▶ **What you have to do**
Write out again, exactly, the lines below starting at the one with "Science (306, 1349)" and ending at the one with "Test Cricket (382, 1899)".

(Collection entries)

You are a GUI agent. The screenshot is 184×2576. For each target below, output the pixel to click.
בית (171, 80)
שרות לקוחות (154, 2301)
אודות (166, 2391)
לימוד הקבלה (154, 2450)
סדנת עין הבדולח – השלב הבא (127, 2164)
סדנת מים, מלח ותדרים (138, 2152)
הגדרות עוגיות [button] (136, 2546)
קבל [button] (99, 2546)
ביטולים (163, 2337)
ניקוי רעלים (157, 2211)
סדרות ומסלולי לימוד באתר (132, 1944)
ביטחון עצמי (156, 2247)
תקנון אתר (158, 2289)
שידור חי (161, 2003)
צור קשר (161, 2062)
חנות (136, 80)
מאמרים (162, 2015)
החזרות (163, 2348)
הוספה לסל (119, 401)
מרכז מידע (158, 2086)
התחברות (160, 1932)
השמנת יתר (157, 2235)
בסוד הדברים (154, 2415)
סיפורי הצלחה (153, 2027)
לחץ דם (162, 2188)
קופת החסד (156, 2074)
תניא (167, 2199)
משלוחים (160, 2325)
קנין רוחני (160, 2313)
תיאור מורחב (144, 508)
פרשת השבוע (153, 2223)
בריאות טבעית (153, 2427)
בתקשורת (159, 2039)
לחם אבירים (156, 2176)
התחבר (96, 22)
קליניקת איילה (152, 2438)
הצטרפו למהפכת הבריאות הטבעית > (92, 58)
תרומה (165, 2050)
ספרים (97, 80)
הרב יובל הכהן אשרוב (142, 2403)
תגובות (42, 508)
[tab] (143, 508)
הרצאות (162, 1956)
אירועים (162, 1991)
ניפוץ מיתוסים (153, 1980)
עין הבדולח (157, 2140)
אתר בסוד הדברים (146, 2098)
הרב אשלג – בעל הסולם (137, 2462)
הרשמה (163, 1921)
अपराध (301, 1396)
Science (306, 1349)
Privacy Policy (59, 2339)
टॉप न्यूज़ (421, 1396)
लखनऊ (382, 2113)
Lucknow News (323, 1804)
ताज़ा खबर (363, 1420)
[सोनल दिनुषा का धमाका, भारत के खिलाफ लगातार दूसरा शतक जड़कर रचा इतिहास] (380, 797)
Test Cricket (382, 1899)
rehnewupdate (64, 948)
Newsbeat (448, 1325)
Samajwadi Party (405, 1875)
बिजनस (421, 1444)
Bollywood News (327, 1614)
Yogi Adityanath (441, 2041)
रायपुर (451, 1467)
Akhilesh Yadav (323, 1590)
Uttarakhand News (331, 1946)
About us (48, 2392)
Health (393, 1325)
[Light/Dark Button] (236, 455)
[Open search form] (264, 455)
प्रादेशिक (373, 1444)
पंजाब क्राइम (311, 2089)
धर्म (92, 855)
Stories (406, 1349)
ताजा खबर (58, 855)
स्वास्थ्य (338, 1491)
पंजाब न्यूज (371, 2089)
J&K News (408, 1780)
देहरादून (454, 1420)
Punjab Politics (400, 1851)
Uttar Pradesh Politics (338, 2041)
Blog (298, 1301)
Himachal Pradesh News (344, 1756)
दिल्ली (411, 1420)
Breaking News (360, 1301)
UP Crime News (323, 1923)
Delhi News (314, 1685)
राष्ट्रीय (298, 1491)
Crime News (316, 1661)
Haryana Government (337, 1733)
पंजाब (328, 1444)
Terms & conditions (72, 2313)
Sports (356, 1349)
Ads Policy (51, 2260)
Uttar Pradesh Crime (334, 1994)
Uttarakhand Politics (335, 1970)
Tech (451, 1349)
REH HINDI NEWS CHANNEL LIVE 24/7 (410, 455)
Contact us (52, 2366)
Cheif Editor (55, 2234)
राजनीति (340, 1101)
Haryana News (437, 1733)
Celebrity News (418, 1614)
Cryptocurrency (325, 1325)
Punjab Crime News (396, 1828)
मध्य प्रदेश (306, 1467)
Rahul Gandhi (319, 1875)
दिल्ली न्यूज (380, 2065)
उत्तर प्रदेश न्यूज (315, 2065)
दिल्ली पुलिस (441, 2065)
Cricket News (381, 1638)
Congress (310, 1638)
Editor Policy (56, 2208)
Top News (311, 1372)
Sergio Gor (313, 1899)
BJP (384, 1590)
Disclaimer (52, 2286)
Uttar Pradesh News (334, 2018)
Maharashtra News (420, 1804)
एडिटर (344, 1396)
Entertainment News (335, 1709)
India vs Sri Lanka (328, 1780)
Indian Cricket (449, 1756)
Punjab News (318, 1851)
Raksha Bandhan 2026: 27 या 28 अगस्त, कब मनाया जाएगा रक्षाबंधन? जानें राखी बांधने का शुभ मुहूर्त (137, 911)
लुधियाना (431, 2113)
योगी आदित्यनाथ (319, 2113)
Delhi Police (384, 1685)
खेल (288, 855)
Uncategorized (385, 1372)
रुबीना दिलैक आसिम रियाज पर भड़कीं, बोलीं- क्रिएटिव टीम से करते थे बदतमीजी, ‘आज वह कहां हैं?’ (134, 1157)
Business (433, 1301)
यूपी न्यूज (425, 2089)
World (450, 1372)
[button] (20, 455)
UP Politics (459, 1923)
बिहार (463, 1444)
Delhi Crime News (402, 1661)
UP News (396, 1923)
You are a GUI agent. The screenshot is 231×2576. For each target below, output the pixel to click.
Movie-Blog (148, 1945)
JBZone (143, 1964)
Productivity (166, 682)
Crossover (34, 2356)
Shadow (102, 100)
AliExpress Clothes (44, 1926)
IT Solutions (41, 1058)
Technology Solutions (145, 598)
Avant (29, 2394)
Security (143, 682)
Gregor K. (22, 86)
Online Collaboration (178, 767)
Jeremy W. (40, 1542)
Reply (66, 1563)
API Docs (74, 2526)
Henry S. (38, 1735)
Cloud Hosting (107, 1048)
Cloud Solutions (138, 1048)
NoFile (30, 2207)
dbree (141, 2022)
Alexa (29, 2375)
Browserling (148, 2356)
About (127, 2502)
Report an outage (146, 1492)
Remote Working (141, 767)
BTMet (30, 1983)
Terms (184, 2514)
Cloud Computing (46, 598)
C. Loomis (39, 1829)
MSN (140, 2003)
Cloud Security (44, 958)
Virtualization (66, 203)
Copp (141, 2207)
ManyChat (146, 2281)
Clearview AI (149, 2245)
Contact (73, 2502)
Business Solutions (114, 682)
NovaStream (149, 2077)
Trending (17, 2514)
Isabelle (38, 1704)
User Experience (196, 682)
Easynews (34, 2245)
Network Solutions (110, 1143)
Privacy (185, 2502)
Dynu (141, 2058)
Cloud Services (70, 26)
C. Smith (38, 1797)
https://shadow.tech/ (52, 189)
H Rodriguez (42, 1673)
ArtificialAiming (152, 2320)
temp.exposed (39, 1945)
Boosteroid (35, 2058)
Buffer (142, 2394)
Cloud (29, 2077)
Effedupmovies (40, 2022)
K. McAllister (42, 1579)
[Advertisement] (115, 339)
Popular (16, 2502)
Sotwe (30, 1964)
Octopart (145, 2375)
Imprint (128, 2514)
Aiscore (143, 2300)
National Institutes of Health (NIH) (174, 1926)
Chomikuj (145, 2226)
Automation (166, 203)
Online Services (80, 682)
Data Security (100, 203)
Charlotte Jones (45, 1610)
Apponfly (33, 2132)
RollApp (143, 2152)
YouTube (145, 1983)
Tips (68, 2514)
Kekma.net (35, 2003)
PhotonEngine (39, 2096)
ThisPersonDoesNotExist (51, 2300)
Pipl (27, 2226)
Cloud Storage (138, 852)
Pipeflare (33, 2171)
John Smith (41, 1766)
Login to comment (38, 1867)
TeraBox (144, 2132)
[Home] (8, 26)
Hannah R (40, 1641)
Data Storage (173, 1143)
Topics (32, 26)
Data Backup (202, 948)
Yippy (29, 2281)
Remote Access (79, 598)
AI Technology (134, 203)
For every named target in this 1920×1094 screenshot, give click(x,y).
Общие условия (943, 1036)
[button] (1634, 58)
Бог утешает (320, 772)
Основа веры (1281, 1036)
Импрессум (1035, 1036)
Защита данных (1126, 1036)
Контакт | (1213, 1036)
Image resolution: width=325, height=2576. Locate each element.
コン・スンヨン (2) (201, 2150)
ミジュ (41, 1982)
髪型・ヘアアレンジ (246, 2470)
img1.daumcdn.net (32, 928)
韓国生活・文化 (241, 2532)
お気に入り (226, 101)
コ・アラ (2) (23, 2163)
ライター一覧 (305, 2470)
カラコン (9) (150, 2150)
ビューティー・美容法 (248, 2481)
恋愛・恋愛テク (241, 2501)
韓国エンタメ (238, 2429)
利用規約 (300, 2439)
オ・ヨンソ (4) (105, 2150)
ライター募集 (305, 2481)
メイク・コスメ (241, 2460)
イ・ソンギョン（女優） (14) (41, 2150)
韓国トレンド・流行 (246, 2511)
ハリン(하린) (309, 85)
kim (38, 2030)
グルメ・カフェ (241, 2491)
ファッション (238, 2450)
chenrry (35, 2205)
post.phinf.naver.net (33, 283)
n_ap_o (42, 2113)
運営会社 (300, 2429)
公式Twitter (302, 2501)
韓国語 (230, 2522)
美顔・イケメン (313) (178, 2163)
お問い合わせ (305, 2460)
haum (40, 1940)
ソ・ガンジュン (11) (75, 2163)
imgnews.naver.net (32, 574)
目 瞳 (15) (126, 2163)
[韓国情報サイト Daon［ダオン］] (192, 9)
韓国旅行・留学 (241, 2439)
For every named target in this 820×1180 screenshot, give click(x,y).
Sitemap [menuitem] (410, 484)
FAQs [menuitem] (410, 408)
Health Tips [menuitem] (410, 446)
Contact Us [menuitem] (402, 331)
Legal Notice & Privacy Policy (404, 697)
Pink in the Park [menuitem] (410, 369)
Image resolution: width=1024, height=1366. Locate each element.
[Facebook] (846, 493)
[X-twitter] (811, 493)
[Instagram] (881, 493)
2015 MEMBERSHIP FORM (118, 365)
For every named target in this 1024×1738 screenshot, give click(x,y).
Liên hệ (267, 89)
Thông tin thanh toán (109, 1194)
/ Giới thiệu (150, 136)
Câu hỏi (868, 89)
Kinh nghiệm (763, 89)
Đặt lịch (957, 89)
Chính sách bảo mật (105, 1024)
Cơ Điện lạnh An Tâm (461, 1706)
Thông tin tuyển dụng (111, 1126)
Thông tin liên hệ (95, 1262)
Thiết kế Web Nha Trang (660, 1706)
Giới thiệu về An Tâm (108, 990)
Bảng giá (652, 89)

▶ **Answer box**
Science (306, 1349)
Privacy Policy (59, 2339)
टॉप न्यूज़ (421, 1396)
लखनऊ (382, 2113)
Lucknow News (323, 1804)
ताज़ा खबर (363, 1420)
[सोनल दिनुषा का धमाका, भारत के खिलाफ लगातार दूसरा शतक जड़कर रचा इतिहास] (380, 797)
Test Cricket (382, 1899)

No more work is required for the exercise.